When I was a private banker in the early 90s, I spent a great deal of time in Switzerland, where I was exposed to the financial ways of Europe. The first thing I noticed was that taxes were a game to most Europeans. Cheating on them was (and is) considered sport, and it was something that seemingly everyone did.
Here in the U.S., cheating on taxes is still considered a shameful thing to do, and compliance runs much higher.
Why the difference? It has to do with people's perception of fairness. If you think your taxes are fair, and are being used in a reasonable way, you are far more likely to comply. If you think the government is stinging you so it can take care of its cronies and contributors, you are much likelier to be angry and not comply. I fear the U.S. is rapidly heading in this direction.

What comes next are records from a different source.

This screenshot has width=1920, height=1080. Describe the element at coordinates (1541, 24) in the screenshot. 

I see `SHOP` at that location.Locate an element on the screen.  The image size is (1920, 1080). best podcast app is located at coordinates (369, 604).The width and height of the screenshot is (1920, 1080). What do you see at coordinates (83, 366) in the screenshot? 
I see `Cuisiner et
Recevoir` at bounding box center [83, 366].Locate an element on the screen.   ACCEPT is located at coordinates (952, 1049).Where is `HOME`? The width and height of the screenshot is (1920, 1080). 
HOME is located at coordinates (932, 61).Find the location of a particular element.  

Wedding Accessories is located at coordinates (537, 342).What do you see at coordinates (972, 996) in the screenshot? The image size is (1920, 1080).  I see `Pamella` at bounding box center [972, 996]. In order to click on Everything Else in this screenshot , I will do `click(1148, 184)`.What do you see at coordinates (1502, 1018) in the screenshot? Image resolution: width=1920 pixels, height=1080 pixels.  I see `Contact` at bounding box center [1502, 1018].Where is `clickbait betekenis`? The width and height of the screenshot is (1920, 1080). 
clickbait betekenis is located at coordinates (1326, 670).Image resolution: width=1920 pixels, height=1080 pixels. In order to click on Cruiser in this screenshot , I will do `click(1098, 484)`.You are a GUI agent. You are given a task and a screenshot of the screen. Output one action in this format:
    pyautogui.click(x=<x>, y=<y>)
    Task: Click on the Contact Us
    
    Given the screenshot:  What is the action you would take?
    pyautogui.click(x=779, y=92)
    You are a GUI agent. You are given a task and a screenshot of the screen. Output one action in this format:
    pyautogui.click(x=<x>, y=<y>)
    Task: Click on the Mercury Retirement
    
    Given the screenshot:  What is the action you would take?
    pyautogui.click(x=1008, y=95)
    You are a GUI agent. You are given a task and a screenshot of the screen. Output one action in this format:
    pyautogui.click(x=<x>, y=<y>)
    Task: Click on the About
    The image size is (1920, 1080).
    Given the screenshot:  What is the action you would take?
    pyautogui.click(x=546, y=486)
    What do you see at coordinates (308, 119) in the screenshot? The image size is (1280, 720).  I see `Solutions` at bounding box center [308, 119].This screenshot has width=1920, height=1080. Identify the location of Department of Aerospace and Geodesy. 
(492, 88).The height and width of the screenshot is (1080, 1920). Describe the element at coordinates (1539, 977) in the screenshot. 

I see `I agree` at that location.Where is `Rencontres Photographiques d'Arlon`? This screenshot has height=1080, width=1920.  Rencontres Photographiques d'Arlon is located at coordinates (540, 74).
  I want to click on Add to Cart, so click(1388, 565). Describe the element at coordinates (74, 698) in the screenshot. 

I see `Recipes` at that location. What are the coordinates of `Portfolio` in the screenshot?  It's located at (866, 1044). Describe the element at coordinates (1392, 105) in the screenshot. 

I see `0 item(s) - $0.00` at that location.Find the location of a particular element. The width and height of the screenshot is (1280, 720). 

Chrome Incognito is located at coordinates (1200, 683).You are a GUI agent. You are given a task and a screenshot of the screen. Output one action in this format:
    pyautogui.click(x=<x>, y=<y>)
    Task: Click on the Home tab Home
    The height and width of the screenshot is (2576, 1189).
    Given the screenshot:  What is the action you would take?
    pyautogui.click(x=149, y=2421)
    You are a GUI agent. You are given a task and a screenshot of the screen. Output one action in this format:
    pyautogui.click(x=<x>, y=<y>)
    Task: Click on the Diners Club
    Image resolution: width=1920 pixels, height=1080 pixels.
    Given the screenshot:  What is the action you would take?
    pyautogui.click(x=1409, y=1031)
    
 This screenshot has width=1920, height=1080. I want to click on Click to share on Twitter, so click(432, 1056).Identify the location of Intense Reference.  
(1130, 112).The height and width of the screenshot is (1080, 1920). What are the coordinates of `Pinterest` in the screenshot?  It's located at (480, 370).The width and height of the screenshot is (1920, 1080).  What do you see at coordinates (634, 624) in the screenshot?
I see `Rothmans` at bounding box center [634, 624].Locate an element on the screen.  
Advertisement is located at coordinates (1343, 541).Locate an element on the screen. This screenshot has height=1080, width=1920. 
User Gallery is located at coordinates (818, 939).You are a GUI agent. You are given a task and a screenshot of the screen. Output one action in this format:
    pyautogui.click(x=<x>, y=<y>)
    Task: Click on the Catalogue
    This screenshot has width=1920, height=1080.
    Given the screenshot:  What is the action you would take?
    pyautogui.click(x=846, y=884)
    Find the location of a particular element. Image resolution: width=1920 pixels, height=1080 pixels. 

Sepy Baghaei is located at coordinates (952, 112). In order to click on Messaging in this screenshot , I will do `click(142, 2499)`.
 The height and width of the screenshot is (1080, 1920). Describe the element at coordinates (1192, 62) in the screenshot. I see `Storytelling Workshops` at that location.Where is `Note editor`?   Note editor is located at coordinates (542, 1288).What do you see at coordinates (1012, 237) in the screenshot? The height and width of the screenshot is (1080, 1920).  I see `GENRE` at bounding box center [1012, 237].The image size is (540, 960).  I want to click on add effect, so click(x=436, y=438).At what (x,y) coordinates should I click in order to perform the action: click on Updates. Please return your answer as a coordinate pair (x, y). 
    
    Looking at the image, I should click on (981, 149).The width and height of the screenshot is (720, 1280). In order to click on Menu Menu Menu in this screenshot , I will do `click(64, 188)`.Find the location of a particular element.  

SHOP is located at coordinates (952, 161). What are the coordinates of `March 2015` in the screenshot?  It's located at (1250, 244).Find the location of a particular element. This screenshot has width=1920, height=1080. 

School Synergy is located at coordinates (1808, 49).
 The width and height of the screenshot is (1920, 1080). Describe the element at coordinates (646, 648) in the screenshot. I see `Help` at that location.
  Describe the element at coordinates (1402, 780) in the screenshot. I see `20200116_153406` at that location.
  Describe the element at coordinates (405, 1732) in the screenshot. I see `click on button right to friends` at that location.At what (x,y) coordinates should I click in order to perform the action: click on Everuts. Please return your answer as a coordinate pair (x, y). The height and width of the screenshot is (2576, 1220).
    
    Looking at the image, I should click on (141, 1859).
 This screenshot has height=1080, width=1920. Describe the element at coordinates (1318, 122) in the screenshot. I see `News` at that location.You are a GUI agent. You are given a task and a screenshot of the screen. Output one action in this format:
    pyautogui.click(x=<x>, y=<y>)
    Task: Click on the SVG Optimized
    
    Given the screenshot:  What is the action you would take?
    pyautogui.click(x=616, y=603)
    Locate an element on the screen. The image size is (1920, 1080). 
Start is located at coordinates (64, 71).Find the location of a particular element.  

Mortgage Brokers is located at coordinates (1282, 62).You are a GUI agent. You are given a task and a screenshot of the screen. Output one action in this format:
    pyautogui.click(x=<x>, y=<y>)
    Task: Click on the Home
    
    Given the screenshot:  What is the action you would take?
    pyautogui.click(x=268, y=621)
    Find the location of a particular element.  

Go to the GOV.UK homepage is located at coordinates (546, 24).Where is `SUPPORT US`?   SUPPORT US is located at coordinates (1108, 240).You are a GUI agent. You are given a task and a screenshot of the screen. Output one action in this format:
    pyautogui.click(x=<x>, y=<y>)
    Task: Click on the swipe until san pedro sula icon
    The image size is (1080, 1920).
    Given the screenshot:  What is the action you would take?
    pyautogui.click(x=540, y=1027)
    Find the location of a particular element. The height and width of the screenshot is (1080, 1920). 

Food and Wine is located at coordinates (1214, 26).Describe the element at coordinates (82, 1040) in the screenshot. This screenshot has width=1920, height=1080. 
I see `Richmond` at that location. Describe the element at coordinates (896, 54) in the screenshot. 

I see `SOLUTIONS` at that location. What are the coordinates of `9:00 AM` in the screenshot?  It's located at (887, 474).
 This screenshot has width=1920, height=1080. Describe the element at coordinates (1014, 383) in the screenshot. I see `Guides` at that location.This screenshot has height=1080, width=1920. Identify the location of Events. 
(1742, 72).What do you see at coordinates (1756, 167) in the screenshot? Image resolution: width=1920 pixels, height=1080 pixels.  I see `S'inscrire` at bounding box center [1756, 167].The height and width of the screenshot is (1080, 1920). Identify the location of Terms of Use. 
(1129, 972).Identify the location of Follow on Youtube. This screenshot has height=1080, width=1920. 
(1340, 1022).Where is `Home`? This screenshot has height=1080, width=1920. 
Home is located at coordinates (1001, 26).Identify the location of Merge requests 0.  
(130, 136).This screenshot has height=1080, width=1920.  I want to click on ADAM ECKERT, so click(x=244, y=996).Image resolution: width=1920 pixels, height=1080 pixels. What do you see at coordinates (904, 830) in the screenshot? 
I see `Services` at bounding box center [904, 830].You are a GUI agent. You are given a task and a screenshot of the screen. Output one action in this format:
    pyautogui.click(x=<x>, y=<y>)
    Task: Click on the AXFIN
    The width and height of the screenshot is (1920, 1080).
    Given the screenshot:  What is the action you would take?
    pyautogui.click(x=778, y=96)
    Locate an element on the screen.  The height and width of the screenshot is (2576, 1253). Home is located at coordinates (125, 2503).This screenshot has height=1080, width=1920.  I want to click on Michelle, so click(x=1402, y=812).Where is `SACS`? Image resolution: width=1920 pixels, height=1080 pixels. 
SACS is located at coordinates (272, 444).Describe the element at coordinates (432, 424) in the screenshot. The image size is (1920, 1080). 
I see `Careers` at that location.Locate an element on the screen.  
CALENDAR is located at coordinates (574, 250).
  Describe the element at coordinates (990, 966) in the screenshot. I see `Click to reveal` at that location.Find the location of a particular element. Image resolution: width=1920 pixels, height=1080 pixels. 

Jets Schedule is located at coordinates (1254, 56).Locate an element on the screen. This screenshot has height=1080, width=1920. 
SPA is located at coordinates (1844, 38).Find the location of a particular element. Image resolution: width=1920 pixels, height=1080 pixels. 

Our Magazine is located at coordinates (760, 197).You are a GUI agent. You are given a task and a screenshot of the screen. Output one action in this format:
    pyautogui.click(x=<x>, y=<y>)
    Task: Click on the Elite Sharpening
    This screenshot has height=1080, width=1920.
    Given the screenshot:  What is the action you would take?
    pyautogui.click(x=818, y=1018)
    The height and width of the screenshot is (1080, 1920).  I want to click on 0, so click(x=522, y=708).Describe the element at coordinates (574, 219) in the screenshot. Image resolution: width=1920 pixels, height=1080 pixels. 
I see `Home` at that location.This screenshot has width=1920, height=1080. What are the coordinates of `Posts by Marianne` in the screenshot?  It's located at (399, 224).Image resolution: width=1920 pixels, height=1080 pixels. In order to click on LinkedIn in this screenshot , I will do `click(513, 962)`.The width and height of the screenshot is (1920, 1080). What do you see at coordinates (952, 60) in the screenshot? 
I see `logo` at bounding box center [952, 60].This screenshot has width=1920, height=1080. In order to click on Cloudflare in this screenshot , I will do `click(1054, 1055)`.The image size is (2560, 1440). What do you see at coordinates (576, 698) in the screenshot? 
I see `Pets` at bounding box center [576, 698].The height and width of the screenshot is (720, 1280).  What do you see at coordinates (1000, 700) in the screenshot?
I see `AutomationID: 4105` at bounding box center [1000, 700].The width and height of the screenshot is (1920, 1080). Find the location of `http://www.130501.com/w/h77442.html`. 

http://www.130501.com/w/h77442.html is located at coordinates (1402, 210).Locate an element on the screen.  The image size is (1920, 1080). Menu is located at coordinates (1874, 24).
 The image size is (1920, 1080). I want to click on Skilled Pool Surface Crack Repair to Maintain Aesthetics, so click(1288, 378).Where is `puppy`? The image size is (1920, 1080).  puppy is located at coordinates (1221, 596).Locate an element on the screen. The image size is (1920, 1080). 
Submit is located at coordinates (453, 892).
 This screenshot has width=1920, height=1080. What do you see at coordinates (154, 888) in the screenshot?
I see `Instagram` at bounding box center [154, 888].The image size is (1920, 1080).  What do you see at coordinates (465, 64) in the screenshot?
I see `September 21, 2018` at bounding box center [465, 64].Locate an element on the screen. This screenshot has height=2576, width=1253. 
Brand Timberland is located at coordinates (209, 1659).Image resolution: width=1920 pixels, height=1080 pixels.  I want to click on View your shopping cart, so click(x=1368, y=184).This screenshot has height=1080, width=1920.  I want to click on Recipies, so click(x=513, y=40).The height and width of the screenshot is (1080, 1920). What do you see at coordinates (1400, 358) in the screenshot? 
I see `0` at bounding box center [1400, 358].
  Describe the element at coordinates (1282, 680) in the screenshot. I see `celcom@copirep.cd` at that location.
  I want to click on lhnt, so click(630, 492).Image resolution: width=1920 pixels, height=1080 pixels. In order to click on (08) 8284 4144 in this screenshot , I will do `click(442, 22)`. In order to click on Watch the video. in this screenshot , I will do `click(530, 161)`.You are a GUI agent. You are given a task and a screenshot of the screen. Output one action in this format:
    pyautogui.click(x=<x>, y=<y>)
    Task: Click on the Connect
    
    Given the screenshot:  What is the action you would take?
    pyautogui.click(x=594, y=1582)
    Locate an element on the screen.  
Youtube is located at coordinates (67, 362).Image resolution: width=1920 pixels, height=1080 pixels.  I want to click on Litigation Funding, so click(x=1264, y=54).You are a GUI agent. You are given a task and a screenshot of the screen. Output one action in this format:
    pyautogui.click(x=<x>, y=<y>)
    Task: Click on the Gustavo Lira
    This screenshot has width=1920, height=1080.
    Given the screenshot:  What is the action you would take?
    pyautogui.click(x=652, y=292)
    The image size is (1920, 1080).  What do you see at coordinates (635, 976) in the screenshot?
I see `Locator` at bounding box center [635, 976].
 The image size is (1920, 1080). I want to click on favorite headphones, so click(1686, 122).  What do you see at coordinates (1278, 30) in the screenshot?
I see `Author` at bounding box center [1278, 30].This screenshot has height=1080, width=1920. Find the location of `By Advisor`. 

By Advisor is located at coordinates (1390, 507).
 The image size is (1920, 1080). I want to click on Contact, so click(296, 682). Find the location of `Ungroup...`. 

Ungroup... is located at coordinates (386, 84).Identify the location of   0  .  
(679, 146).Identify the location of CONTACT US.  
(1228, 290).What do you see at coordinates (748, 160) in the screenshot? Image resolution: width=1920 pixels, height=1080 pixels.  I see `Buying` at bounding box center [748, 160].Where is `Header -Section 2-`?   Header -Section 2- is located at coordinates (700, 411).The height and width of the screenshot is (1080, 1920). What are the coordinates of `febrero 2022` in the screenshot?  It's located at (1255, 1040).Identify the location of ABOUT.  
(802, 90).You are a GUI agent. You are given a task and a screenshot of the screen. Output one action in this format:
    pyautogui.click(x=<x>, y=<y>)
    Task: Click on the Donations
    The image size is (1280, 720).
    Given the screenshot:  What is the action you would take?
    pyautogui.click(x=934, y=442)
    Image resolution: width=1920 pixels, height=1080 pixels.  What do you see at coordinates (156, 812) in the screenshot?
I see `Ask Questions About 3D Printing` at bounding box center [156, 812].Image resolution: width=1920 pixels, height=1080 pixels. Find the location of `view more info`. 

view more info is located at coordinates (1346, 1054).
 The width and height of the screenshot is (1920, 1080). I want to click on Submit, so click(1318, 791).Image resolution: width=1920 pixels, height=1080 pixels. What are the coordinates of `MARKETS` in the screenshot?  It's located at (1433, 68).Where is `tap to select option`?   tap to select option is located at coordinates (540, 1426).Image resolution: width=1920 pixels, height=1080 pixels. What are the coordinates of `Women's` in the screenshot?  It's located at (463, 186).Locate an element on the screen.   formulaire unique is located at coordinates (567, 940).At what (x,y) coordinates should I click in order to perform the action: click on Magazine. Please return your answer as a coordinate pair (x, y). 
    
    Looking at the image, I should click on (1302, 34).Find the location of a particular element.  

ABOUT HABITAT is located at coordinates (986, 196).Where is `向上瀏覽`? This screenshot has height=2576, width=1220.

Then there's the issue of charity. Rates of giving are far higher in the U.S. than Europe. Why? For one thing, our tax rates have historically been lower, so we have more to give. But it goes deeper than that. When the government tries to be all things to all people, it crowds out private charity. People think, "Why bother, the government is surely taking care of it - or at least they should be, with all the money they take from me." Europe's cradle-to-grave nanny state has long dissuaded private citizens from solving society's problems. I fear we are also heading in this direction ourselves. Remember orphanages? They were once run by private charities. Now we have government run foster care.
The problem, of course, is that governments have far less incentive to do it right. Bureaucrats are frequently answerable to no one while private charities are answerable to their donors and boards.